**WHAT YOU SHOULD DO**
Only those lines in the data below from the line containing "[Programme TF1 Séries Films] (174, 2329)" through the line containing "Le poney (449, 931)", both included, should be restated word for word.

**MATERIAL FOR THE TASK**
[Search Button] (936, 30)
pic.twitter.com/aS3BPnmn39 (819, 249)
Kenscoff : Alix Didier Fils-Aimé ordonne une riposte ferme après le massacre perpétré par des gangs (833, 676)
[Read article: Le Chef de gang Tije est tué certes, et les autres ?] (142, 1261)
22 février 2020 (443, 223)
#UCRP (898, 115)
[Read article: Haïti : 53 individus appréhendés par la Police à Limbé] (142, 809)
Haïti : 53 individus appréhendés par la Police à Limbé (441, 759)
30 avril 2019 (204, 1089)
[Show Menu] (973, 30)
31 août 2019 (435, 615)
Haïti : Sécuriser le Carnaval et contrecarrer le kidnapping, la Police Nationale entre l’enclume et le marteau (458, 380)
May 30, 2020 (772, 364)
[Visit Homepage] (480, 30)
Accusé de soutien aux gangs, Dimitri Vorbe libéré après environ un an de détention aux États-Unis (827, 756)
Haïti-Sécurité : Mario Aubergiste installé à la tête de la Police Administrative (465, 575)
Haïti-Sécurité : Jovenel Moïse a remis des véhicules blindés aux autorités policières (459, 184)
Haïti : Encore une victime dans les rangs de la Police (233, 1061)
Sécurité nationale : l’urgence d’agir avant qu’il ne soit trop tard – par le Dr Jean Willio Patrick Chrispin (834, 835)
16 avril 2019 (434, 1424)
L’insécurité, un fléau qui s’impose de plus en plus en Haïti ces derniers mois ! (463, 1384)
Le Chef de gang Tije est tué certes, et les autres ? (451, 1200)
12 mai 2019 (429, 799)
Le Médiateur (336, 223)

==

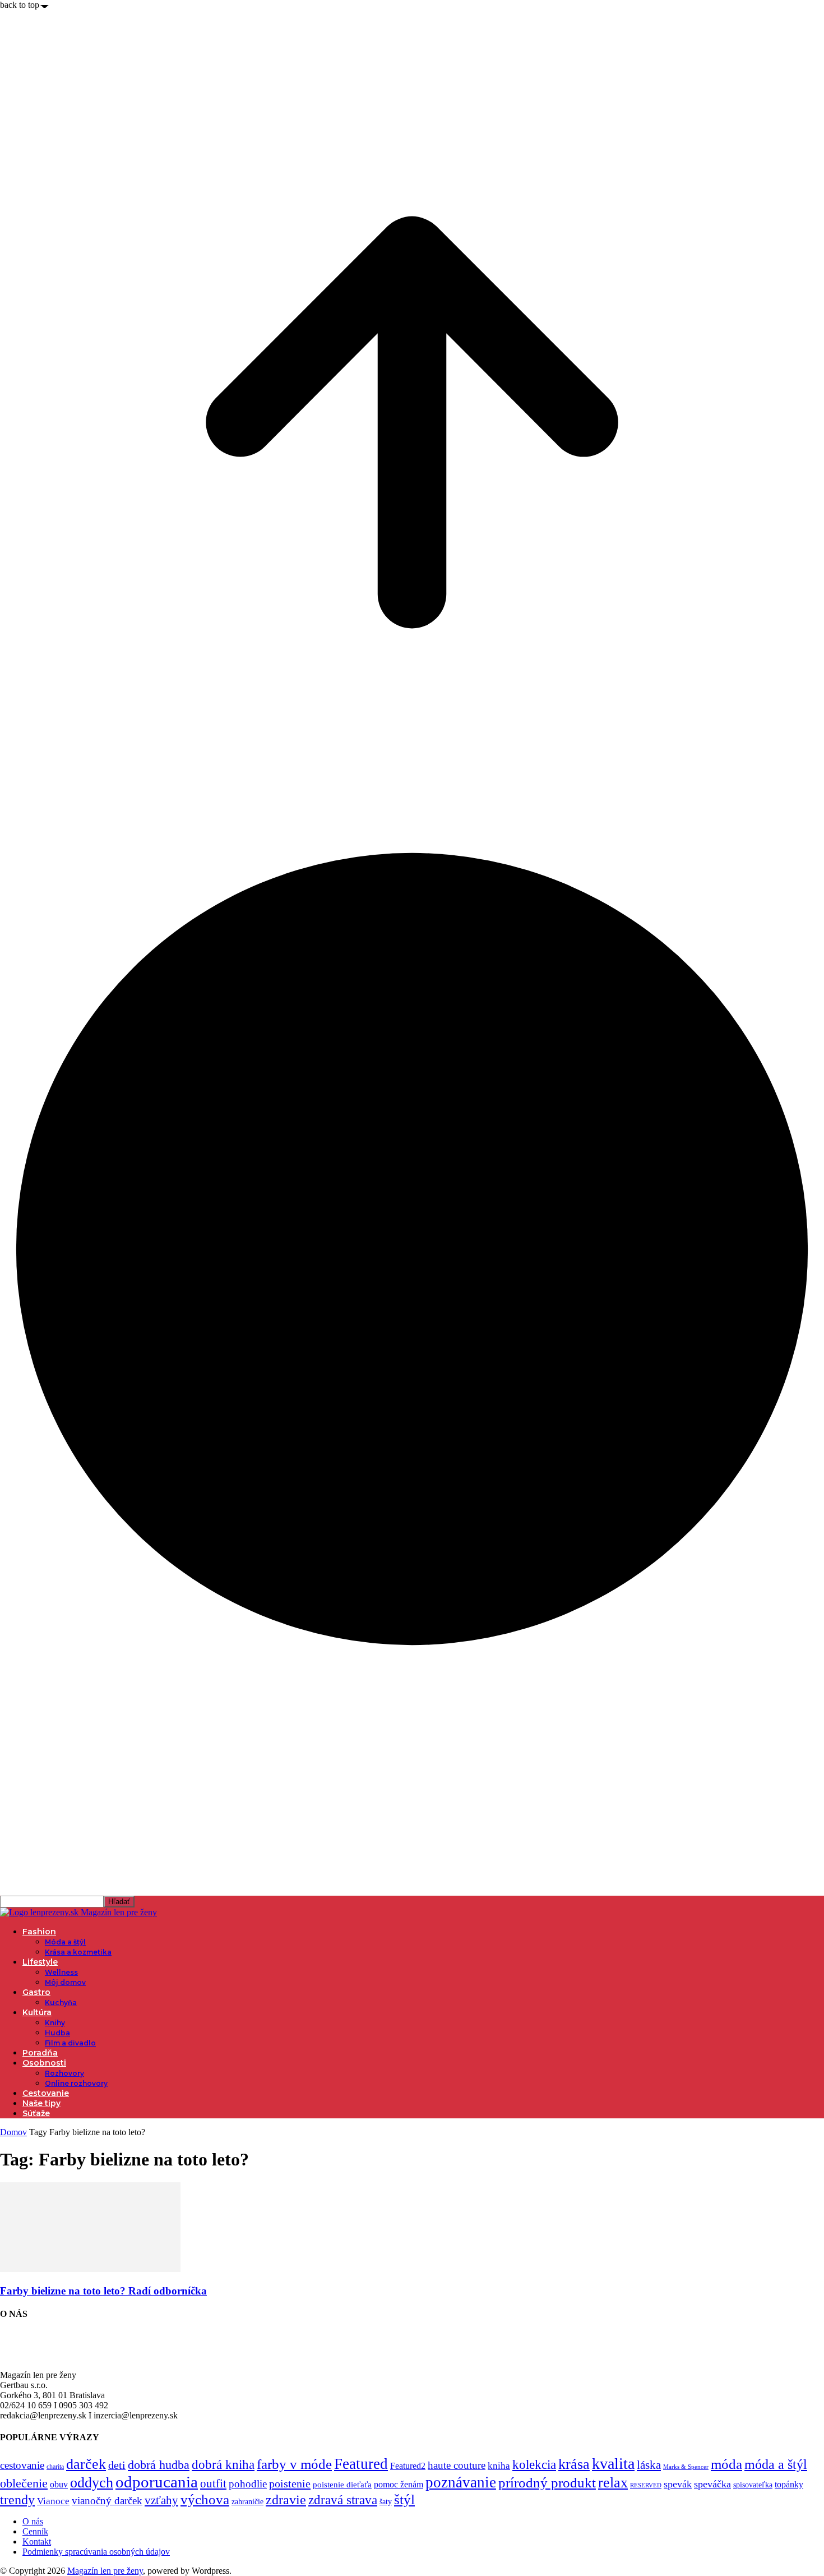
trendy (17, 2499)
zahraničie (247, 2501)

==

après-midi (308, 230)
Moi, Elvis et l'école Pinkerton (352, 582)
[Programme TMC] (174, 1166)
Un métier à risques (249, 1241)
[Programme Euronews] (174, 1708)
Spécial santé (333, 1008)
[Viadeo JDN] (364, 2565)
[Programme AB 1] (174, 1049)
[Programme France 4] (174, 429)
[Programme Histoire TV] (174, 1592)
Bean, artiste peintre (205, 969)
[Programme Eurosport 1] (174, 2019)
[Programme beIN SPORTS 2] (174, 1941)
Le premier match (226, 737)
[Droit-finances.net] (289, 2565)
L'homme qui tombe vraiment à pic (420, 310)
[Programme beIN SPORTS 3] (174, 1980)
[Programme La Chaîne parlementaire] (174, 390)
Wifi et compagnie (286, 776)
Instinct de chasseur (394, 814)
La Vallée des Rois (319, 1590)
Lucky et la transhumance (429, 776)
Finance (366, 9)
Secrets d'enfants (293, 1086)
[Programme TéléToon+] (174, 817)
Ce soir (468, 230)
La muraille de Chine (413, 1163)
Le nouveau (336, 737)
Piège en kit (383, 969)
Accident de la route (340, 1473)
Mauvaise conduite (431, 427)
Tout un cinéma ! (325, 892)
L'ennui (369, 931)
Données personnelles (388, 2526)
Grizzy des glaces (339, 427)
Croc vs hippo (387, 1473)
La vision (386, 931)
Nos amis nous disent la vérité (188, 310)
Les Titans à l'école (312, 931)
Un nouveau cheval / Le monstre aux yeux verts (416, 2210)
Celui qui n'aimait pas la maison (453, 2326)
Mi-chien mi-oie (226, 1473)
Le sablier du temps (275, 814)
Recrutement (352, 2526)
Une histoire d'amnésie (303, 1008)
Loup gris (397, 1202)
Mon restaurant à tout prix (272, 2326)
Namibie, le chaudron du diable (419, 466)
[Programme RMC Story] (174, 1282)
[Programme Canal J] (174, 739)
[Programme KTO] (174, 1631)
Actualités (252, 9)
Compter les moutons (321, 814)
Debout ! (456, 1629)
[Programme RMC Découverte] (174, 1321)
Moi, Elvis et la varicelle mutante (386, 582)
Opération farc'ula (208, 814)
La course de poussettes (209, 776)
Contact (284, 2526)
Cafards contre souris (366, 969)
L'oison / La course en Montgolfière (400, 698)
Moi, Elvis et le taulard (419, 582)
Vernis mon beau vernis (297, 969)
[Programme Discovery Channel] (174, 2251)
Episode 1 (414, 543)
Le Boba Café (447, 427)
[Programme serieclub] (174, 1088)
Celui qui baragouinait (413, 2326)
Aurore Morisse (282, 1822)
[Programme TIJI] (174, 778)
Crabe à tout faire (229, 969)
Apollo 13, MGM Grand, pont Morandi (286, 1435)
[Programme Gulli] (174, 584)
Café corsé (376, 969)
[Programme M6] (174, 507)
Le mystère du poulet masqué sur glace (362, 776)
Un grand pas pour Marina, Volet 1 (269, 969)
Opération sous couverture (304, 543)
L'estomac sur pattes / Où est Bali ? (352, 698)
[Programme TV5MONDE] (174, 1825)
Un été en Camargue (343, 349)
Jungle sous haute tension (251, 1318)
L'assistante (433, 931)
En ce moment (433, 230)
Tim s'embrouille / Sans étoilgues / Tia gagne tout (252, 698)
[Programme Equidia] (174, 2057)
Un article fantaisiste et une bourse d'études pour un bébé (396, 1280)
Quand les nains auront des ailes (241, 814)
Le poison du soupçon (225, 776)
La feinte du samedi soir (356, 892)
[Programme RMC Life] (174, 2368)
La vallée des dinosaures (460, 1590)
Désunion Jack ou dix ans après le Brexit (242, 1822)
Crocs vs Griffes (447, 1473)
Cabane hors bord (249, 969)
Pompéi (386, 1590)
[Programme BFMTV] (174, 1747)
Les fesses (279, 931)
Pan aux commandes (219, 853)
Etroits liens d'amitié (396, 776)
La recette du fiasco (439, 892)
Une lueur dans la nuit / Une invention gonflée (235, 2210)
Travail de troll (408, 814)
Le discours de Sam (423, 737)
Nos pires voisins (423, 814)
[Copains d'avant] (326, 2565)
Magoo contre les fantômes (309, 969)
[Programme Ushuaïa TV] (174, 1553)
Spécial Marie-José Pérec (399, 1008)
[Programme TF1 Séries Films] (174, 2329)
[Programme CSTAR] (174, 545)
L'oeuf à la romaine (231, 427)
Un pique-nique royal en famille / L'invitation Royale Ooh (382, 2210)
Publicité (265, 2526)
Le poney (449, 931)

**EXERCISE OUTPUT**
[Programme TF1 Séries Films] (174, 2329)
[Programme CSTAR] (174, 545)
L'oeuf à la romaine (231, 427)
Un pique-nique royal en famille / L'invitation Royale Ooh (382, 2210)
Publicité (265, 2526)
Le poney (449, 931)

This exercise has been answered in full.